No pronunciamento que encerrou o evento inaugural da sua candidatura presidencial, Jorge Pinto apelou a que se “saiba escutar” o Presidente norte-americano, Donald Trump, sublinhando que o líder dos Estados Unidos já “anunciou o fim da relação entre os Estados Unidos e a Europa” e que o espaço europeu “corre o risco de ficar encurralado”.
“De ficar entre Vladimir Putin, de um lado, e Donald Trump, do outro. Dois governantes autoritários a querer dividir, a querer destruir, a querer ocupar politicamente o território europeu e Portugal”, argumentou, acrescentando que quem, em Portugal e na Europa, “se sente confortável com estes dirigentes autoritários e apoia as suas iniciativas” é “traidor da pátria”.
Para o candidato presidencial, os que sustentam este cenário, “por mais que se apresentem como nacionalistas e patriotas”, são “os oponentes do país” e pretendem “destruir aquilo que foi edificado coletivamente com base nos valores fundamentais da democracia”.
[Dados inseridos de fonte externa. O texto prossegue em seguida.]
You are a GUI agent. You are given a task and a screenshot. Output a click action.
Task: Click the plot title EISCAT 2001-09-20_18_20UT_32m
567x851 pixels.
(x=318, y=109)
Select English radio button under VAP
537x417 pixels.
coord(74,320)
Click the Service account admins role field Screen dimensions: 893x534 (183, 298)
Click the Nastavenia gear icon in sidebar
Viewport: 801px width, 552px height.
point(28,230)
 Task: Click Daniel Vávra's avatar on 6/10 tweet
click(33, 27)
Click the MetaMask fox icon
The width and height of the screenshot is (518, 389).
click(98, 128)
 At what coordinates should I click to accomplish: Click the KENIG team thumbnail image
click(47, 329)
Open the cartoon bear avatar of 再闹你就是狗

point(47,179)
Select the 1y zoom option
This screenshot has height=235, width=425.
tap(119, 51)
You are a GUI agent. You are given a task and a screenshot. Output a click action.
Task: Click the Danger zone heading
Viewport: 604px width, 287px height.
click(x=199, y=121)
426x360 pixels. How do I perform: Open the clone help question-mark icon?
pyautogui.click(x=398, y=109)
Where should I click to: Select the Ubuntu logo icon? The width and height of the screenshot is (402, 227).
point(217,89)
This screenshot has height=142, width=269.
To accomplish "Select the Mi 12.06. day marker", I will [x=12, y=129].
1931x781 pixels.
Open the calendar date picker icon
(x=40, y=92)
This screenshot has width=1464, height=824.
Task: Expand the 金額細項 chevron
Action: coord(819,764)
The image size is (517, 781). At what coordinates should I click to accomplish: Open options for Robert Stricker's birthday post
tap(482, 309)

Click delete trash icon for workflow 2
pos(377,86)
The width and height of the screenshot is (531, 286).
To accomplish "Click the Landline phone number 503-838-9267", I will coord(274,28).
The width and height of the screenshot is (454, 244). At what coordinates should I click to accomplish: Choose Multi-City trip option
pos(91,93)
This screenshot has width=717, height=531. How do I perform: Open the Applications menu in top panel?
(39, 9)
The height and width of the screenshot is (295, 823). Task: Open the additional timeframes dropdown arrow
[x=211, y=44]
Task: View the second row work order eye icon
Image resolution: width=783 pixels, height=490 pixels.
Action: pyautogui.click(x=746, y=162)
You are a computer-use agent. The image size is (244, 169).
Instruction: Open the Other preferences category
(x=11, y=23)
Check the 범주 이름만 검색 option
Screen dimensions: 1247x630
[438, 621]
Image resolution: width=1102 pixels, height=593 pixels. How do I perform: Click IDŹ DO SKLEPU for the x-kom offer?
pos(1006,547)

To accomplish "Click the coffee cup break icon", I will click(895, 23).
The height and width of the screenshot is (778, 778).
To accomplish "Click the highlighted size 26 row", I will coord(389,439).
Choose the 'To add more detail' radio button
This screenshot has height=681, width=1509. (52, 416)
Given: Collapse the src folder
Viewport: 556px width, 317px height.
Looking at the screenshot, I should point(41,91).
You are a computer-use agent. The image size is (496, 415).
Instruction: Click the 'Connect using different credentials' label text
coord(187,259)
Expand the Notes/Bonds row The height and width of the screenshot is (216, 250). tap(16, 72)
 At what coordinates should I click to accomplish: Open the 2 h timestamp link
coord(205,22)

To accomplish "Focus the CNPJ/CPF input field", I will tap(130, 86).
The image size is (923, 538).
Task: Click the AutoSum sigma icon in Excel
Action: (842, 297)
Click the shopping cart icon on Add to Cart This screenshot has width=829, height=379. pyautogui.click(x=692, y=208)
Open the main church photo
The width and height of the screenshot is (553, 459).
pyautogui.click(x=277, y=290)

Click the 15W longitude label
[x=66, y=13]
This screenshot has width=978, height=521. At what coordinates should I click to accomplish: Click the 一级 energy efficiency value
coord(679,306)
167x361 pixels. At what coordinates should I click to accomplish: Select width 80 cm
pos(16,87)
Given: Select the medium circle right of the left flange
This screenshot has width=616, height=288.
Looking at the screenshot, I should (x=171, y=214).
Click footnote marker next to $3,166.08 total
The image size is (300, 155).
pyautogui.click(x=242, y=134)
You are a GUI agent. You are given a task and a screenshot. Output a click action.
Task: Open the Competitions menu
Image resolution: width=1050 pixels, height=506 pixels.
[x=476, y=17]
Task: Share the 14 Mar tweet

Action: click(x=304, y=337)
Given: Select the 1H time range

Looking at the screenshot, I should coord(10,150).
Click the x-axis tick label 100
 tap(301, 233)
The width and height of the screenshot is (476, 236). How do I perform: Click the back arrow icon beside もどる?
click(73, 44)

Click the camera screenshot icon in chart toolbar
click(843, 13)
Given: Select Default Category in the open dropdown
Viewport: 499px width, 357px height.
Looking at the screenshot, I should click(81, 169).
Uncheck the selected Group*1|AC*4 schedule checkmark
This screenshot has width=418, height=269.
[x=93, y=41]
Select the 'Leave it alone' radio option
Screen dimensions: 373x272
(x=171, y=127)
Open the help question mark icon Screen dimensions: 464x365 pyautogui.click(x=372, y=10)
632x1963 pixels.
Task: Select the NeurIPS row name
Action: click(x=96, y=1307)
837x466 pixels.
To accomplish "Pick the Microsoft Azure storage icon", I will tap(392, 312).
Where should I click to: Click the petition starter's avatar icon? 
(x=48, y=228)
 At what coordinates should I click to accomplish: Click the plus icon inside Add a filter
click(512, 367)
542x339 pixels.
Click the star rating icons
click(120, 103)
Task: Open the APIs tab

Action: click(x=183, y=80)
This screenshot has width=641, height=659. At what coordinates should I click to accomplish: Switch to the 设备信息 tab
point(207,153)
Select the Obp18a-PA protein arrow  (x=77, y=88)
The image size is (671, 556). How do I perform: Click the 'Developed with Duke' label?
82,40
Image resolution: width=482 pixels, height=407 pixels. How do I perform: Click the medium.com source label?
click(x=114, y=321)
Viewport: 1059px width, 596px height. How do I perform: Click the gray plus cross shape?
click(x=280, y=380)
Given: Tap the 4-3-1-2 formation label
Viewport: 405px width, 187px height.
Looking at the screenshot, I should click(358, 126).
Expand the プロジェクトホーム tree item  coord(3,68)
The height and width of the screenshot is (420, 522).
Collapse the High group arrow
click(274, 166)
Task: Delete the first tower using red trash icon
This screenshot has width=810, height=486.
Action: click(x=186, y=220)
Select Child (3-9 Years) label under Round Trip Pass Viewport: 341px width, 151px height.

Jorge Pinto deixou ainda um alerta, referindo-se a André Ventura, ao afirmar que o país corre o risco de “perder uma República”, uma vez que “há outro candidato ao cargo de Presidente da República que declarou abertamente”, na Assembleia da República, que “pretendia acabar com este sistema, que queria pôr fim a esta república”.
“Este risco é concreto. Arriscamo-nos a ver o projeto europeu fragmentar-se, desfazer-se, transformar-se em algo muito diferente daquilo que todos nós, seguramente, ambicionamos que seja. Isso é perigoso”, advertiu.
O candidato apoiado pelo Livre garantiu igualmente que “não desiste de nenhum português” e que irá falar com todos, incluindo aqueles que votaram na extrema-direita, para lhes dizer que compreende a sua frustração e que quer canalizá-la “a favor do país e não contra aqueles que o traem diariamente”.
“Todos nós conhecemos este Portugal em que todos vivemos. Não é, nem permitiremos que seja, o Portugal do ódio. Connosco isso não acontecerá. (…) É o Portugal da empatia, da solidariedade e também o Portugal do afeto. É a esse Portugal que eu vou dirigir-me. Porque essas pessoas, todas elas, desejam um país com mais afeto”, acrescentou, reforçando que ninguém “está perdido para a extrema-direita”.
No mesmo pronunciamento, Jorge Pinto voltou a insistir nos alertas que tem feito relativamente à possibilidade de uma maioria qualificada de dois terços à direita no parlamento aprovar revisões constitucionais sem o consentimento dos cidadãos, reiterando que, nesse cenário, procederia à dissolução do parlamento. Reafirmou igualmente que vetaria o pacote laboral caso fosse aprovado pela Assembleia da República.